▶ _Short exercise A_
From the target station passage below, list each component whose thickness is stated, along with that thickness.
▶ _Short exercise B_
Using the target station passage below, answer these questions:
(i) What is the approximate maximum energy of the fast neutrons produced by the reaction?
(ii) What cools the vanadium plate?
(iii) What is the side length of the graphite reflector blocks?

▶ _Extracted text_
========================================================================

In the target station, 50 mm-diameter 0.3 mm-thick ₄⁹Be(p,n) metal is employed as the target film, whose thickness is sufficient to slow down the proton beam. A 4.5 mm-thick vanadium plate is used as the backing material of the target beryllium film, because vanadium has the highest hydrogen diffusional coefficient and the highest hydrogen embrittlement resistance. This vanadium plate is further cooled by water flowing in a 5 mm-thick titanium cavity (Yamagata et al., 2015). Reaction (1) generates fast neutrons with a maximum energy of about 5 MeV and with a flux peak at around 1.5 MeV (Otake et al., 2017). These fast neutrons are further slowed down by using a 40 mm-thick polyethylene moderator (the moderator may be replaced with 20 or 60 mm-thick moderators, according to experimental needs) to obtain the thermal neutrons. Cubic graphite reflector blocks (of side length 400 mm) surrounding the polyethylene moderator are employed to increase the low-energy neutron flux.

========================================================================

▶ _Data block_
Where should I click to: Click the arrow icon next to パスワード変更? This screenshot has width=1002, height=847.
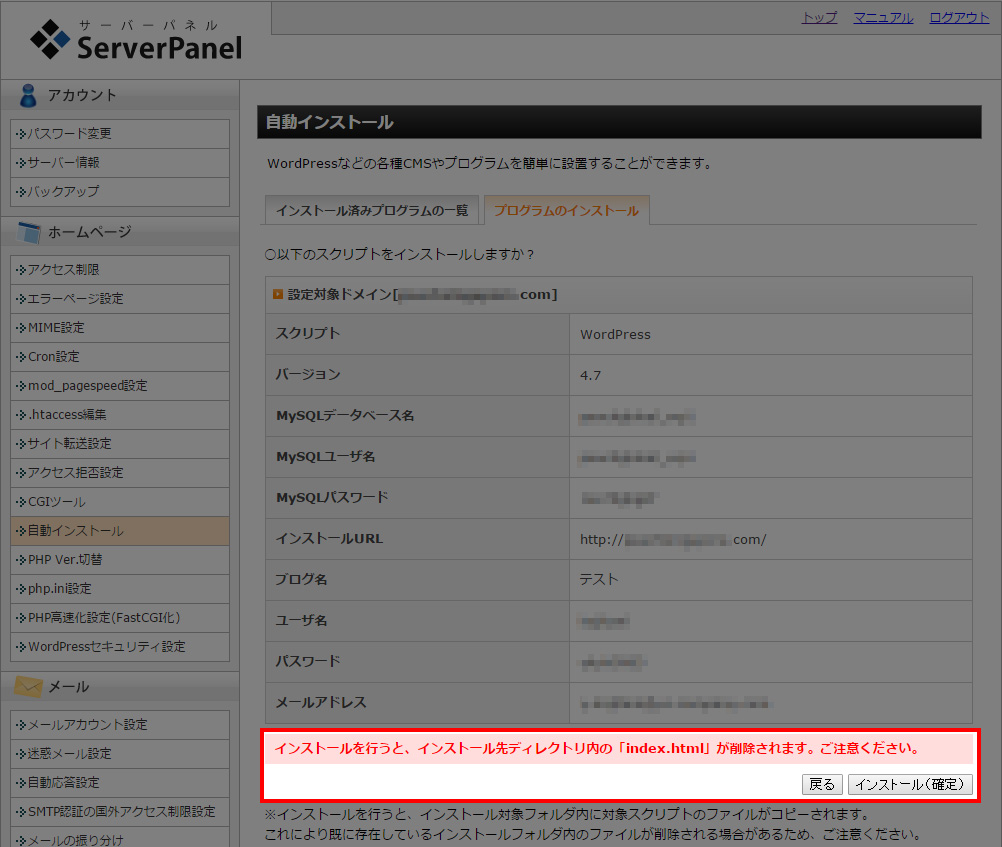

========================================================================

▶ _Exercise solution A_
- Beryllium target film: 0.3 mm
- Vanadium backing plate: 4.5 mm
- Titanium cooling cavity: 5 mm
- Polyethylene moderator: 40 mm (replaceable with 20 or 60 mm moderators)

▶ _Exercise solution B_
(i) About 5 MeV.
(ii) Water flowing in a 5 mm-thick titanium cavity.
(iii) 400 mm.